Written by: Tom Markland and published in The Martinsburg Journal on March 4, 2025, link to the article HERE.
Flanked by members of the Hedgesville Middle School Student Council, Gov. Patrick Morrisey signed a bill aimed at clearing the way for veterans of the armed forces to become teachers.
Senate Bill 765, also called the Troops to Teachers Act, amends two sections of the West Virginia State Code outlining teacher preparation pathways, including traditional and alternative certification routes, and specifies conditions for issuing professional teaching certifications, particularly for veterans who meet certain criteria.
For Morrisey, the goal of the bill is a way to address the state’s teacher shortage.
“We know that the most important thing for a child to succeed in school is a quality teacher in the classroom, but in far too many places around the state, we don’t have enough teachers to fulfill the community’s needs,” Morrisey said. “There’s a lot of things we can do to change that.”
He said getting rid of the bureaucracy lengthening the process for veterans to settle into teaching jobs is an important step for West Virginia to bring up its rock-bottom national education standings.
The bill follows the steps of a now-defunct federal program, the Pentagon’s Troops to Teachers program. It was shut down just last year due to declining participation. According to a study by the Government Accountability Office in 2023, the former program churned out 1,450 teachers in 2020, having fallen from 7,718 in 1994.
For state Sen. Tom Willis (R-15), the bill’s primary sponsor and a veteran himself, the bill combines his two passions — service and education. A Hedgesville native, Willis said he was happy to be back in the middle school his daughter attended.
“This Troops to Teachers Act creates a fast, fair and effective pathway for military veterans to become certified teachers in West Virginia,” Willis said.
“Bottom line, it cuts the red tape, which is what we’re always fighting for in the Legislature,” Willis added.
Willis argues that the veterans have an abundance of leadership skills and functional skills that would be valuable in the classroom.
Delegate Bill Ridenour (R-100), who’s been pushing a similar bill in the House of Delegates for years now, said a program like Troops to Teachers would’ve helped him when he retired from the United States Marine Corps in 2000 and was looking for a career.

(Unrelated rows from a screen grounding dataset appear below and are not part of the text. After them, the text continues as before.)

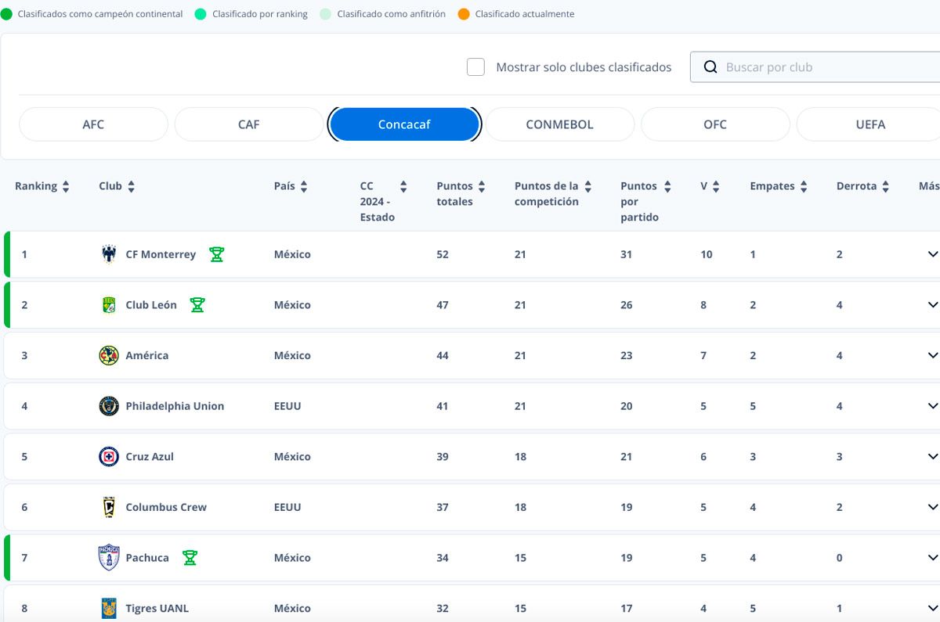Click the Cruz Azul club logo
The height and width of the screenshot is (622, 940).
109,456
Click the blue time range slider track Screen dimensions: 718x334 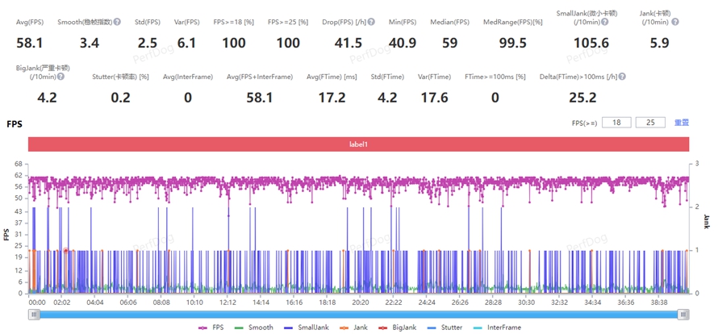(x=358, y=314)
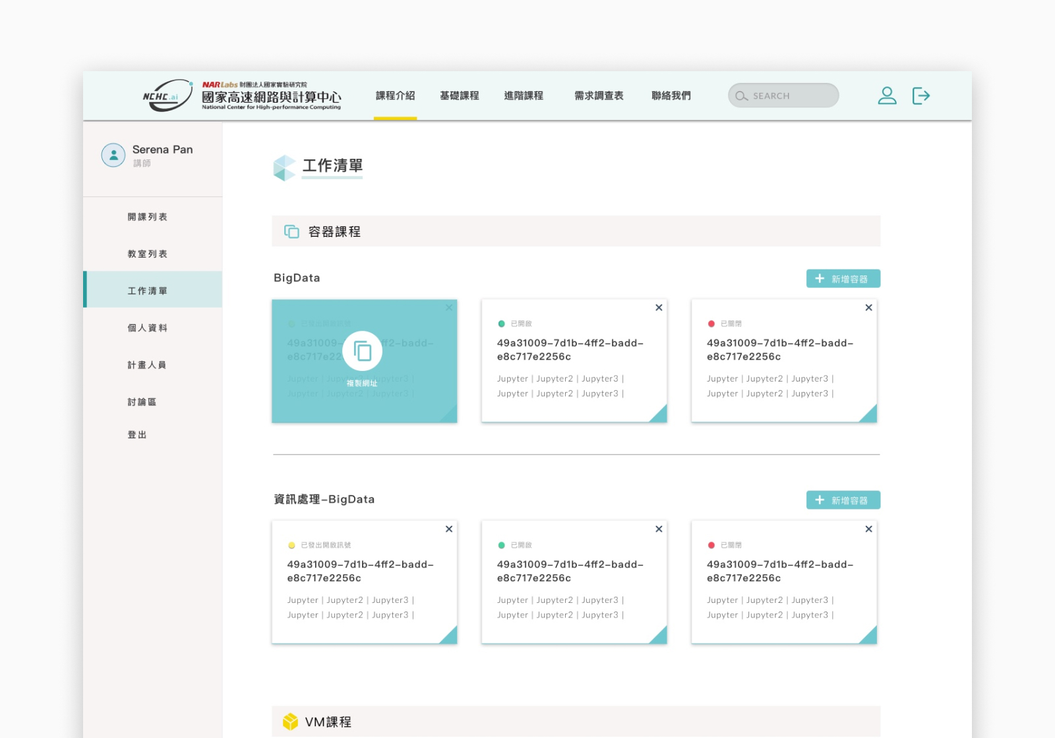The image size is (1055, 738).
Task: Go to the 進階課程 menu item
Action: tap(524, 96)
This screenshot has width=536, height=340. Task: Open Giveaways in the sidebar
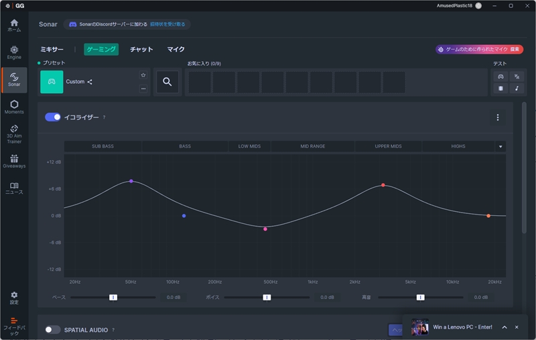click(14, 162)
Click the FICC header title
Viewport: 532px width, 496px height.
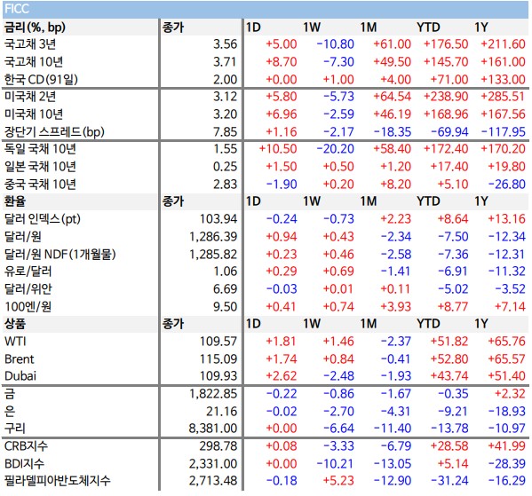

“I was interested in teaching. I thought quite a bit about it,” Ridenour said. “I had three young children and a family, and my military pay had not really done a great deal to enhance our finances, so I was looking for a career, and I had heard about the Troops to Teachers as a federal program, but it had lapsed by then.”
The governor was also joined by two teachers at Hedgesville Middle School — Scott Budka, a special education teacher, and William Hubert, a science teacher. Both discussed how their military service makes them a better teacher.
“During my time in the United States Marine Corps, I learned how to teach, how to lead, how to develop plans and how to adapt those plans to changing situations,” Humbert said. “When I became a high school teacher, it was these experiences that made me a more effective educator and allowed me to pass on these skills to my students.”